Provided records START

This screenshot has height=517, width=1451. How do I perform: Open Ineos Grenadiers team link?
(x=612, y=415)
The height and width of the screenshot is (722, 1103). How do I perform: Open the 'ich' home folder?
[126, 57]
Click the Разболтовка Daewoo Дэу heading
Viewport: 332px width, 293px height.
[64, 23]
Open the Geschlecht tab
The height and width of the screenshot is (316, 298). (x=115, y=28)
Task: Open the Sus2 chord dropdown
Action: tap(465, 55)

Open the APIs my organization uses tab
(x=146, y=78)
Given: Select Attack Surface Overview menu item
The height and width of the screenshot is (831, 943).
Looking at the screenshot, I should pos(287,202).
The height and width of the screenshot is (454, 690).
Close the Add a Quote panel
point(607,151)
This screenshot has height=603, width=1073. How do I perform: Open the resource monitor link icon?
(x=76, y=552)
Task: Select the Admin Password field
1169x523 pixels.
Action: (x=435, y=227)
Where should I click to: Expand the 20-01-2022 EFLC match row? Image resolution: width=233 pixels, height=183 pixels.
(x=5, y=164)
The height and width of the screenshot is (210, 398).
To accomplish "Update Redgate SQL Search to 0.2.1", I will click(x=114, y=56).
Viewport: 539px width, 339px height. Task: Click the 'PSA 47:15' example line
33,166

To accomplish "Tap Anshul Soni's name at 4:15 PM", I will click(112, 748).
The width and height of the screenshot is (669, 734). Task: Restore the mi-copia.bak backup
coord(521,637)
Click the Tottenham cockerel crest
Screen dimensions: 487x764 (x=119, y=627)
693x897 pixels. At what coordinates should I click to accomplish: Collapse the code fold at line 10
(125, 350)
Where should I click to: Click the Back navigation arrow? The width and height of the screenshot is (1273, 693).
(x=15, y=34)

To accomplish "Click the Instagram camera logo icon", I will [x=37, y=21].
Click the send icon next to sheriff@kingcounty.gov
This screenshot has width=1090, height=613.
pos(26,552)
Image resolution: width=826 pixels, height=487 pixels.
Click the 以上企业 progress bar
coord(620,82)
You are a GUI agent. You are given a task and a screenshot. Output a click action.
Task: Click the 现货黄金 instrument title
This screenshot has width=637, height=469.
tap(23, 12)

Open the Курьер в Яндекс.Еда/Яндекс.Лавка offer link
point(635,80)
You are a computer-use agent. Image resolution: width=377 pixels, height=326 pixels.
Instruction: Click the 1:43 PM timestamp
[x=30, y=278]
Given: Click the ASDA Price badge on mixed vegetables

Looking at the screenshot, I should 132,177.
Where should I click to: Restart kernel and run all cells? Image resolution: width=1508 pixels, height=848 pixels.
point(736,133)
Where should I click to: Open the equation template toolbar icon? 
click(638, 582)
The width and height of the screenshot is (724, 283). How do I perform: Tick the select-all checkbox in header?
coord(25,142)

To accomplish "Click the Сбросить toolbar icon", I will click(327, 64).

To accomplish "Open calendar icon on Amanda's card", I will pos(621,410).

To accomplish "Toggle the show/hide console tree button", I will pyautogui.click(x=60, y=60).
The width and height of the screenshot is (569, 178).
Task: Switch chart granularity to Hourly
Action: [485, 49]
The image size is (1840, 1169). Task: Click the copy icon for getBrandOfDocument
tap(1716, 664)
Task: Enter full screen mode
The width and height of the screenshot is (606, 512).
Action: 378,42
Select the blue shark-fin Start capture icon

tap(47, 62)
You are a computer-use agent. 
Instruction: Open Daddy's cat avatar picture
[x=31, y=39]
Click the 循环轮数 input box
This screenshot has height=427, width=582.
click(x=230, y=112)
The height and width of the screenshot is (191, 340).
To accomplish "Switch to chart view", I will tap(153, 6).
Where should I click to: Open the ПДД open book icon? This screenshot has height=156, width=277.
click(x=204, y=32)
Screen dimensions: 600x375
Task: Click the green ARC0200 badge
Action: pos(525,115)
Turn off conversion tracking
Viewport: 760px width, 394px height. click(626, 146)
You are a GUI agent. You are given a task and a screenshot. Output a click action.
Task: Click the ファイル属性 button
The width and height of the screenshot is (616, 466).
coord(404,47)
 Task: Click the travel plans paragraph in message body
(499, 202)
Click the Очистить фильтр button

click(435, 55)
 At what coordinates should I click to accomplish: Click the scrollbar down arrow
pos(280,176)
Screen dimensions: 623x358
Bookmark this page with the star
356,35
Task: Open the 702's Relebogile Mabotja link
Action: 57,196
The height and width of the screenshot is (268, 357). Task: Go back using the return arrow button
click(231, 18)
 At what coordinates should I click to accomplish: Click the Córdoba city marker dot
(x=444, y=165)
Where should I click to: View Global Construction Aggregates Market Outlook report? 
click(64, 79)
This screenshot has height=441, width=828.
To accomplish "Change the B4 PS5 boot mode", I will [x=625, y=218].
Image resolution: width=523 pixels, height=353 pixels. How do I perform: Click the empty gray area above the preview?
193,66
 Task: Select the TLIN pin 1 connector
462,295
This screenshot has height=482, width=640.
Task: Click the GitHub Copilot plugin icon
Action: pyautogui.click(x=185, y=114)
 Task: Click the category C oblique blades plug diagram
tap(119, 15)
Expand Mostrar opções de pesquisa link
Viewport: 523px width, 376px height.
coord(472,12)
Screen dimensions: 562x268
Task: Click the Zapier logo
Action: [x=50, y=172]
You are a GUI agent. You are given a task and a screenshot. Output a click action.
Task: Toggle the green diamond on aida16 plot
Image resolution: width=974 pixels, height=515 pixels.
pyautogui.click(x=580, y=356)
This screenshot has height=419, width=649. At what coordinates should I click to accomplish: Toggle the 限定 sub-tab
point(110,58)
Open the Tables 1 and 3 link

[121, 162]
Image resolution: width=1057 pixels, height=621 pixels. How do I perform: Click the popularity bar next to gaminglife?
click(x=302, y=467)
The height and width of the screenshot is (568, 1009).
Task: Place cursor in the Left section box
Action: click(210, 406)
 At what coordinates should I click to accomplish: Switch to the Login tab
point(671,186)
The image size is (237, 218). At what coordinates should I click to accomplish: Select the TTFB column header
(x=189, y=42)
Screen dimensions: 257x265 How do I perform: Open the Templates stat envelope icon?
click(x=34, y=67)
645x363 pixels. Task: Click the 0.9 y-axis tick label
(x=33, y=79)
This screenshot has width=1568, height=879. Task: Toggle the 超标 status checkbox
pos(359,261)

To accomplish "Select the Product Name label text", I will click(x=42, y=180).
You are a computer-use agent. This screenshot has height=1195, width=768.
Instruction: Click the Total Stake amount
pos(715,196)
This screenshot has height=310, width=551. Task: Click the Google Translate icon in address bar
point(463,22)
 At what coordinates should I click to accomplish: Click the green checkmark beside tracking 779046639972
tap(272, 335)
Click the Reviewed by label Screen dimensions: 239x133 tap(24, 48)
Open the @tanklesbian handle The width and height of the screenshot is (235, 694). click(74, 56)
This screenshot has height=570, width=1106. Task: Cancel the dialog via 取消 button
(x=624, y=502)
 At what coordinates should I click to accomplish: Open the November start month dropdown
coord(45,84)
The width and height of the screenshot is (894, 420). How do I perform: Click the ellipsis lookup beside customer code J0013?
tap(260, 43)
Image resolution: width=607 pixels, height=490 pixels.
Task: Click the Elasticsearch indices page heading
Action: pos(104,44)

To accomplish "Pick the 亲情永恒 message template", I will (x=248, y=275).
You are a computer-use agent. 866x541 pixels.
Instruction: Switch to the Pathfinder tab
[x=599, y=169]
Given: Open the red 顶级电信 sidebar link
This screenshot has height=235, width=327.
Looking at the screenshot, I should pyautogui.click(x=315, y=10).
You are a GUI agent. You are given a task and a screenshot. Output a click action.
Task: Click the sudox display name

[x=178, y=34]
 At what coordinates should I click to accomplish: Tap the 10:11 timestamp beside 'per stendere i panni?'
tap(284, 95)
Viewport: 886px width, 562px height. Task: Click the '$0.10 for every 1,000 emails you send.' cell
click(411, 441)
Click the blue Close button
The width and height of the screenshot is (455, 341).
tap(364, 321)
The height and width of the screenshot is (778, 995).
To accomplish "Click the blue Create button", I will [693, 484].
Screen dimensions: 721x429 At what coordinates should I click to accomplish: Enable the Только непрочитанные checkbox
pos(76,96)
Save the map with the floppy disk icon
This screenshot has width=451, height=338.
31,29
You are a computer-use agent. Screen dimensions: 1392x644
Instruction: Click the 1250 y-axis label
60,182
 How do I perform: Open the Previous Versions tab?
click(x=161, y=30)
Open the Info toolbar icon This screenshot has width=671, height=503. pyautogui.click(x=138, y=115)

Provided records END

What you are asked to do
What must be transcribed is the run of lines from the one containing "Save the map with the floppy disk icon" to the last line of the data above, inclusive, and only that.

Solution for this exercise
Save the map with the floppy disk icon
This screenshot has width=451, height=338.
31,29
You are a computer-use agent. Screen dimensions: 1392x644
Instruction: Click the 1250 y-axis label
60,182
 How do I perform: Open the Previous Versions tab?
click(x=161, y=30)
Open the Info toolbar icon This screenshot has width=671, height=503. pyautogui.click(x=138, y=115)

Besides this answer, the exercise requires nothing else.